The supercharged 5.0 is gone.

Land Rover decided.

For the 2027 Model Year, the Defender sheds two engines entirely. The base 2.0-liter turbo-four is dead. So is that old, familiar, supercharged V-8. It made 500 horses. It sounds angry. Now it doesn’t exist.

JLR confirmed it to Car and Driver back in July 2026. No more five-liter supercharger. If you want eight cylinders, you have to pay for the Octa. And oh. It hurts the wallet.

The 626-horsepower twin-turbo Octa sits at the top. Starting around $160,700. Fully loaded, it climbs past $186k. That’s where the enthusiasts will cluster now.

But the rest of the lineup? Uniformly bored.

Every body style except the Octa gets the 3.0-liter inline six. 296 horses. 346 pound-feet. Or the existing turbo-six with 395 horses. The baseline performance drops for entry buyers since the cheap four-banger vanished. You start at $62,900 for the Defender 90 S.

Is it still capable?

Yes. Obviously. But it feels different without that supercharged rumble in the background.

Instead, Land Rover pushes style. Enter the Vertex trim.

It’s loud.

Painted black bumpers on most Defenders become body-color on the Vertex. Yellow tow hooks peek out the rear. They match the yellow brake calipers hiding behind new 22-inch wheels A spoiler sits on the roofline. It’s aggressive styling for an SUV that tries so hard to be rugged but spends its life on highways.

The Vertex starts at $90,400 on the short 90-series. It competes with its own X trim, which costs the same but lacks the color-matched lower section and that specific aesthetic bite. If you drive a 110 or 130, you can fake it with an Extended Exterior Pack. You don’t get the matching paint below.
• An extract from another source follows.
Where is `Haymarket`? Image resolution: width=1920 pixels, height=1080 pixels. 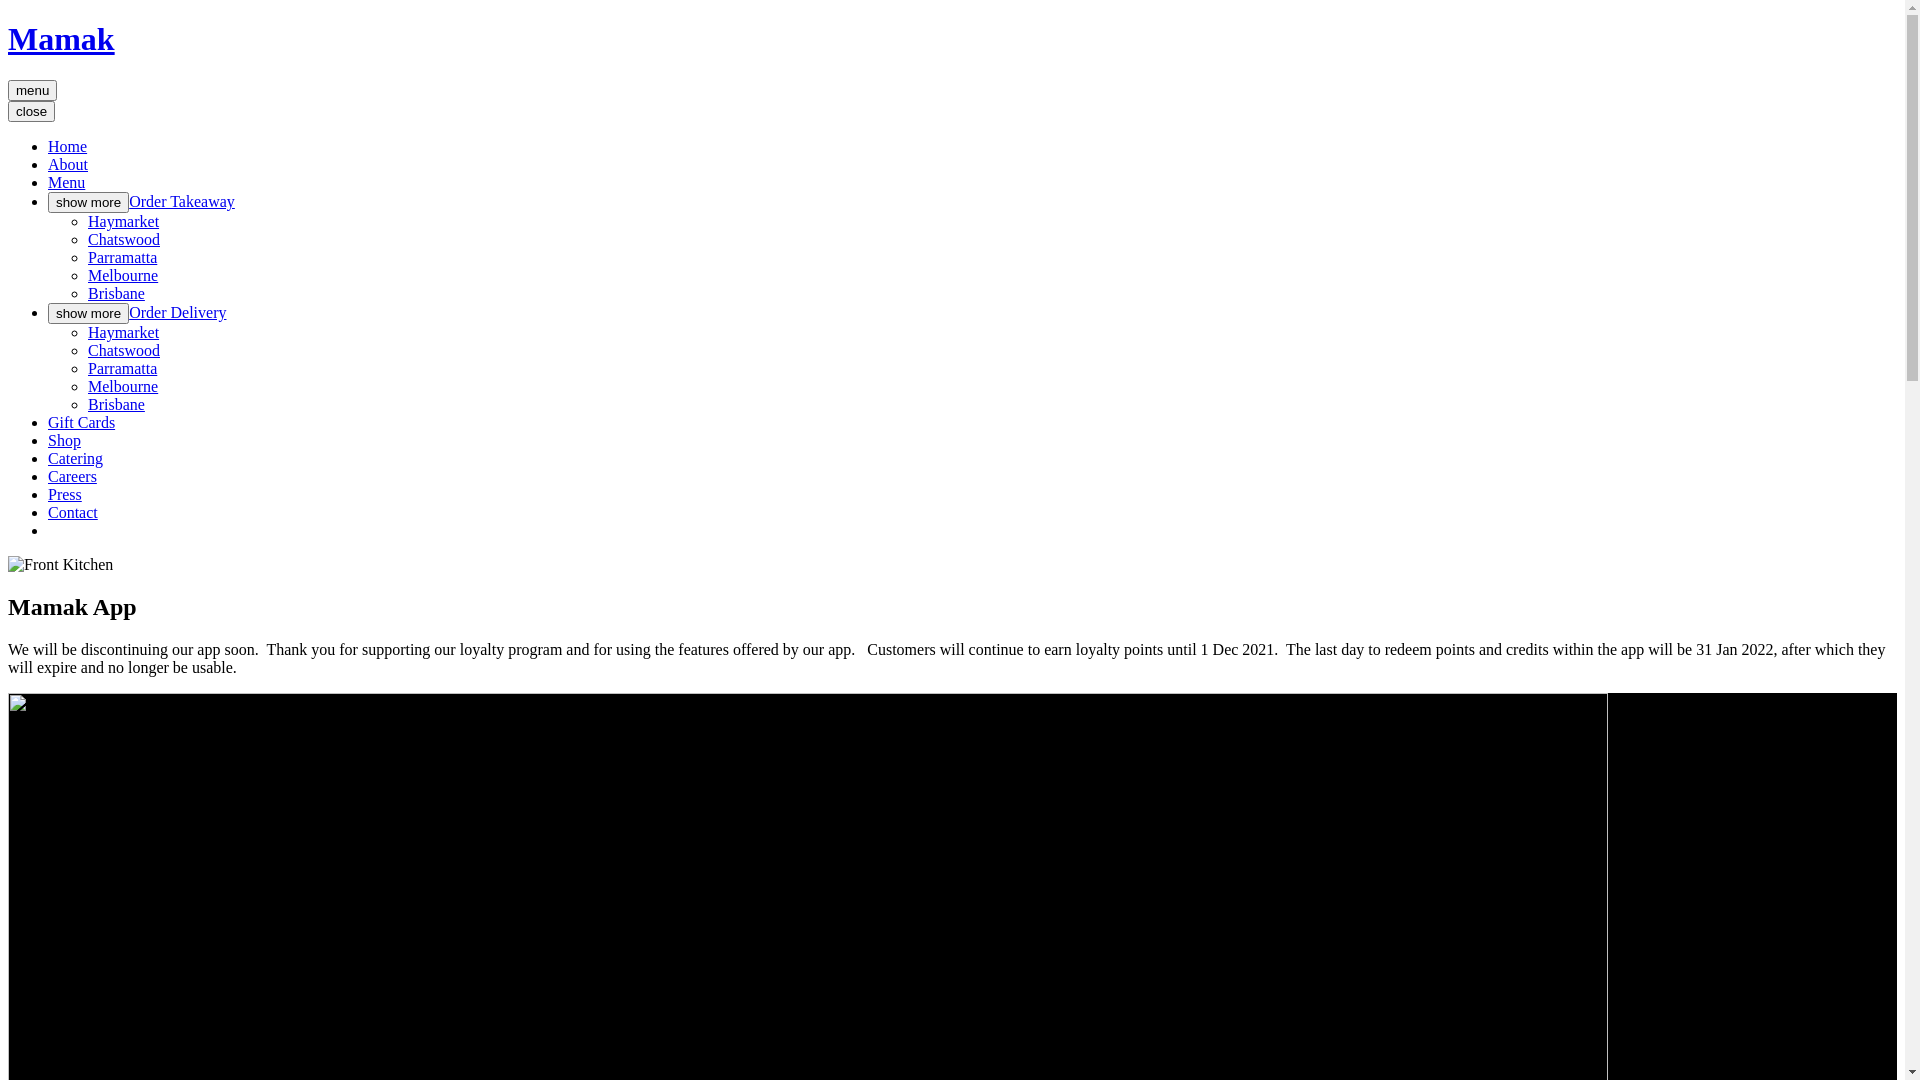 Haymarket is located at coordinates (124, 332).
But you get close enough for Instagram.

Interior changes are quieter.

The Defender 110 now offers six seats. Two. Two. Two layout. Second-row captains chairs. Third-row bench for two. It’s a $1,300 option. Cheap enough that it’s almost free relative to the vehicle’s cost. Why it took until 2027 to standardize a simple bench is anyone’s guess.

Color matters to people who buy $70,000 plastic boxes.
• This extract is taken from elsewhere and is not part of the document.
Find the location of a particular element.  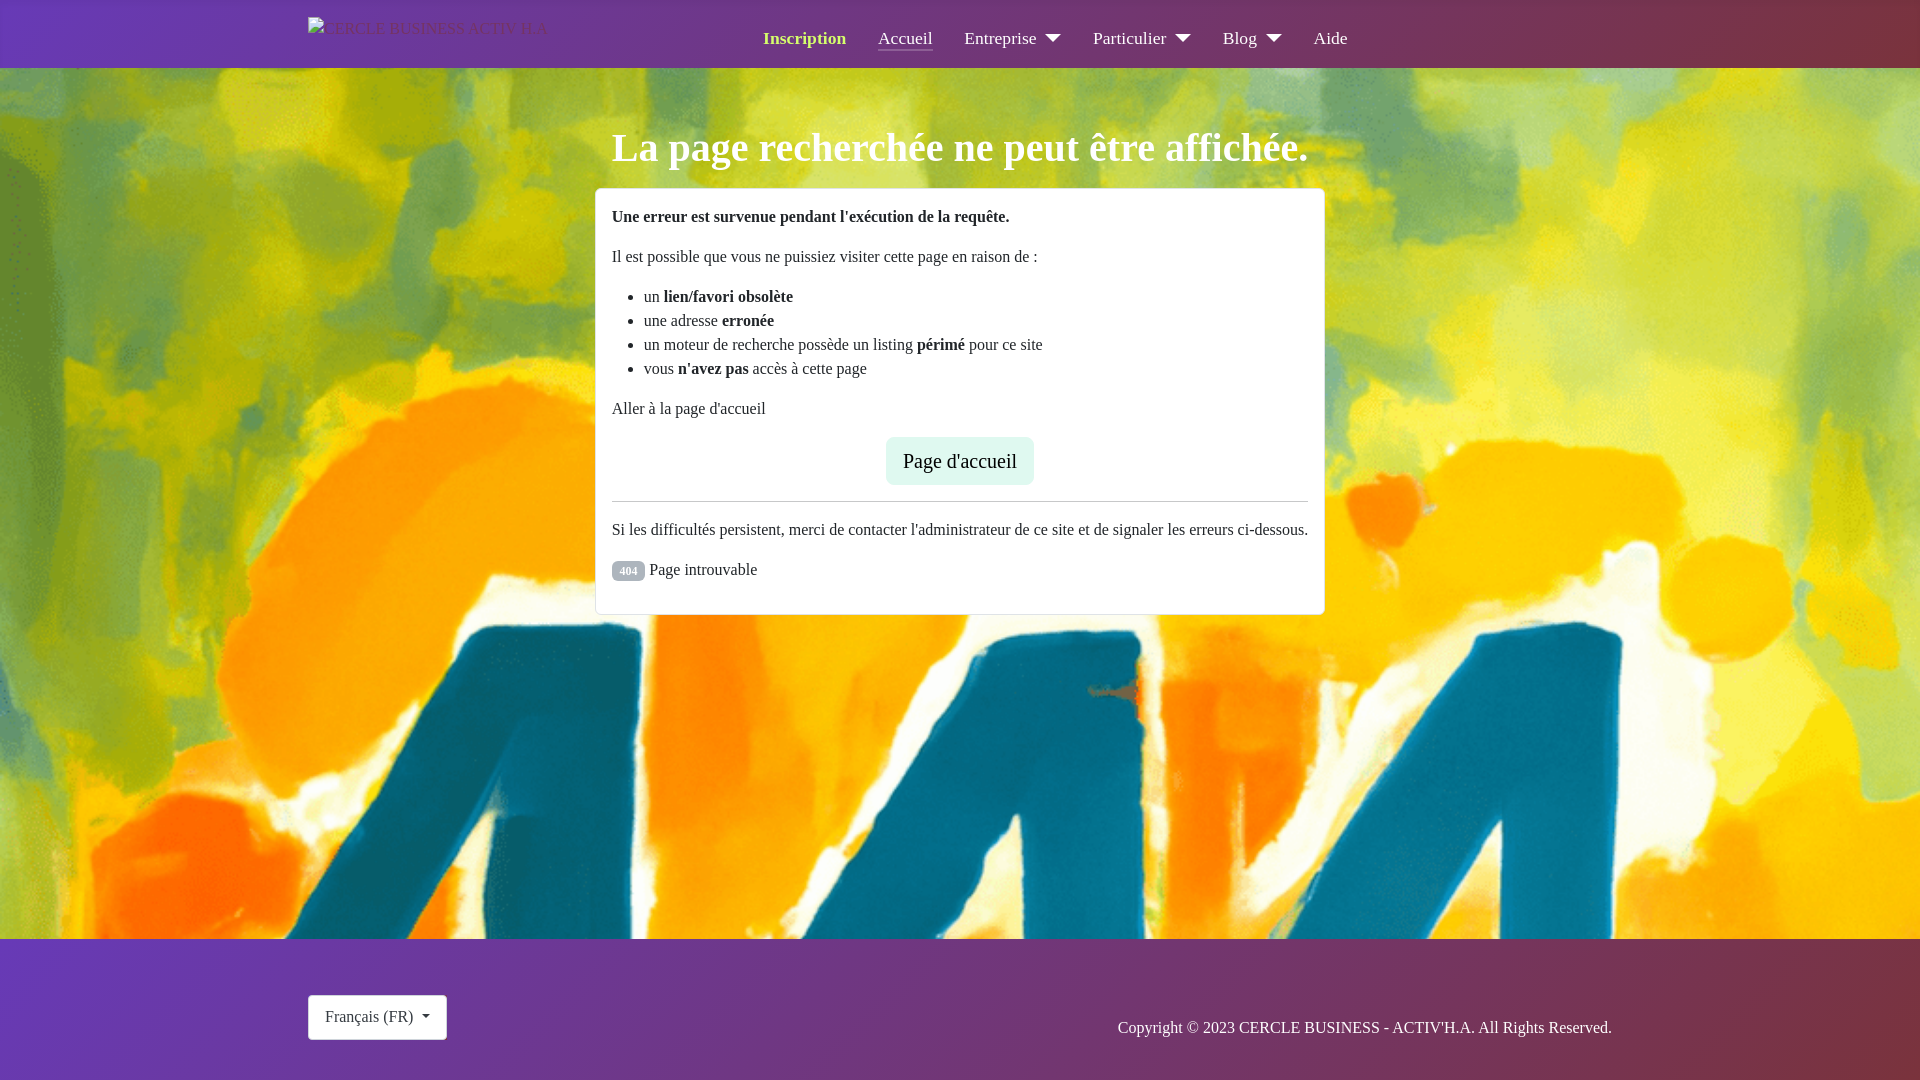

Page d'accueil is located at coordinates (960, 461).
Land Rover brought back Namib Orange. A 2020 throwback. The Octa gets Woolstone Green. If you hate scratches, add $5,450 for Gloss Protective Film. Previously only available in matte, it now comes shiny. Because why protect your paint with dullness when you can protect it with… more shine.

The prices keep rising.

90 S at $62,945.

110 base at $66,905.

130 base at $75,905.

Then the options hit.

A Tail Door Gear Carrier adds $760. An Expedition Roof Light tacks on $3,610. Packages stack. Adventure, Explorer, Urban. They pile on like weight in the back seat.
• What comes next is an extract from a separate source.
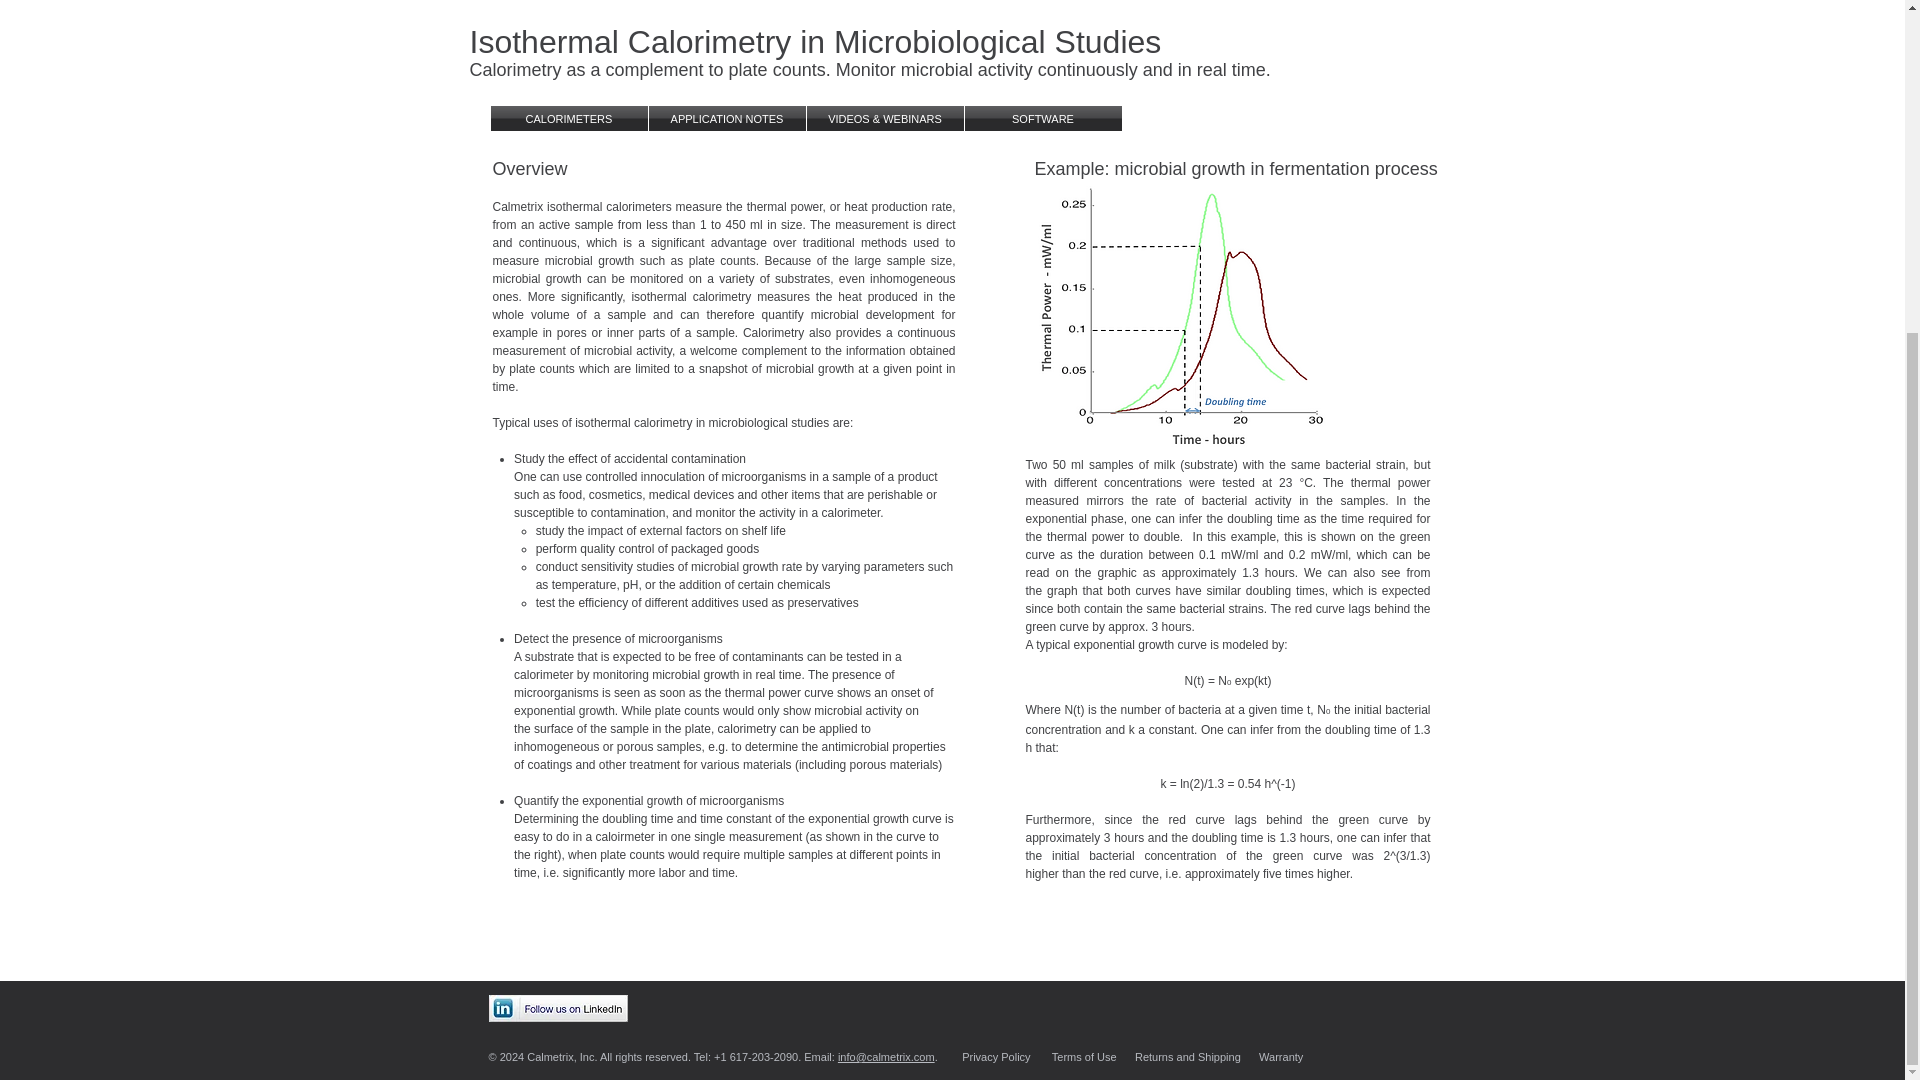 This screenshot has height=1080, width=1920. I want to click on CALORIMETERS, so click(568, 118).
The Defender remains the bestseller. Barely. It still outsells the Range Rover, its taller, more expensive brother. That fact matters more to shareholders than it does to anyone standing in the parking lot at dusk, waiting for the engine to catch.

It still drives away.

It still climbs hills.

It just doesn’t sound the way it did last year.